In this section of DB2
pureXML Cookbook, you'll learn about the advantages and disadvantages of XML shredding or
decomposing and different shredding methods. You'll find out when shredding is and isn't a good
option for your company and find definitions of partial shredding and hybrid XML storage.
TABLE OF CONTENTS
- Advantages and disadvantages of XML shredding
- How
to shred XML with the XMLTABLE function
- Shredding
XML docs into relational tables with annotated XML schemas
- Examples
of single and bulk XML shredding of XML documents
Chapter 11 Converting XML to Relational Data
This chapter describes methods to convert XML documents to rows in relational tables. This
conversion is commonly known as shredding or decomposing of XML documents. Given the
rich support for XML columns in DB2 you might wonder in which cases it can still be useful or
necessary to convert XML data to relational format. One common reason for shredding is that
existing SQL applications might still require access to the data in relational format. For example,
legacy applications, packaged business applications, or reporting software do not always understand
XML and have fixed relational interfaces. Therefore you might sometimes find it useful to shred all
or some of the data values of an incoming XML document into rows and columns of relational
tables.
In this chapter you learn:
- The advantages and disadvantages of shredding and of different shredding
methods (section 11.1)
- How to shred XML data to relational tables using INSERT statements
that contain the XMLTABLE function (section 11.2)
- How to use XML Schema annotations that map and shred XML documents to
relational tables (section 11.3)
11.1 ADVANTAGES AND DISADVANTAGES OF SHREDDING
The concept of XML shredding is illustrated in Figure 11.1. In this example, XML documents with
customer name, address, and phone information are mapped to two relational tables. The documents
can contain multiple phone elements because there is a one-to-many relationship between customers
and phones. Hence, phone numbers are shredded into a separate table. Each repeating element, such
as phone, leads to an additional table in the relational target schema. Suppose the customer
information can also contain multiple email addresses, multiple accounts, a list of most recent
orders, multiple products per order, and other repeating items. The number of tables required in
the relational target schema can increase very quickly. Shredding XML into a large number of tables
can lead to a complex and unnatural fragmentation of your logical business objects that makes
application development difficult and error-prone. Querying the shredded data or reassembling the
original documents may require complex multiway joins.
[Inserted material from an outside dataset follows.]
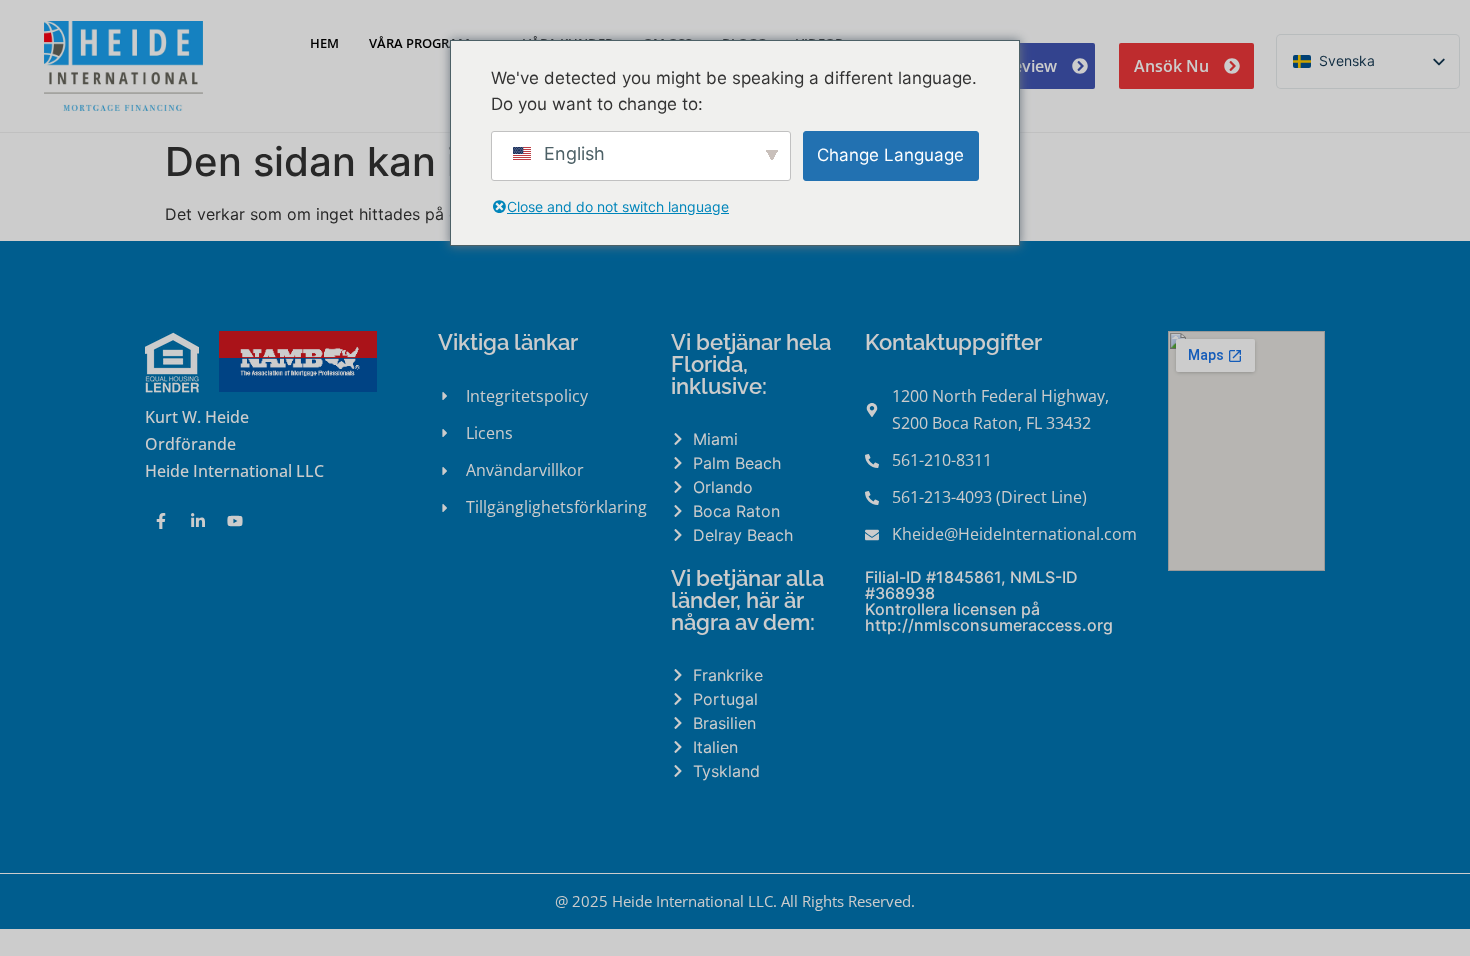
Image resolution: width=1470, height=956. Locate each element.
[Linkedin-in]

Figure 11.1 Shredding of an XML document
Depending on the complexity, variability, and purpose of your XML documents, shredding may or
may not be a good option. Table 11.1 summarizes the pros and cons of shredding XML data to
relational tables.
Table 11.1 When Shredding Is and Isn't a Good Option
Shredding Can Be Useful When… |
Shredding Is Not A Good Option When… |
- Incoming XML data is just feeding an existing relational database.
- The XML documents do not represent logical business objects that should be
preserved.
- Your primary goal is to enable existing relational applications to access XML
data.
- You are happy with your relational schema and would like to use it as much as
possible.
- The structure of your XML data is such that it can easily be mapped to
relational tables.
- Your XML format is relatively stable and changes to it are rare.
- You rarely need to reconstruct the shredded documents.
- Querying or updating the data with SQL is more important than insert
performance.
|
- Your XML data is complex and nested, and difficult to map to a relational
schema.
- Mapping your XML format to a relational schema leads to a large number of
tables.
- Your XML Schema is highly variable or tends to change over time.
- Your primary goal is to manage XML documents as intact business objects.
- You frequently need to reconstruct the shredded documents or parts of
them.
- Ingesting XML data into the database at a high rate is important for your
application.
|
In many XML application scenarios the structure and usage of the XML data does not lend itself
to easy and efficient shredding. This is the reason why DB2 supports XML columns that allow you to
index and query XML data without conversion. Sometimes you will find that your application
requirements can be best met with partial shredding or hybrid XML storage.
- Partial shredding means that only a subset of the elements or
attributes from each incoming XML document are shredded into relational tables. This is useful if a
relational application does not require all data values from each XML document. In cases
where shredding each document entirely is difficult and requires a complex relational target
schema, partial shredding can simplify the mapping to the relational schema significantly.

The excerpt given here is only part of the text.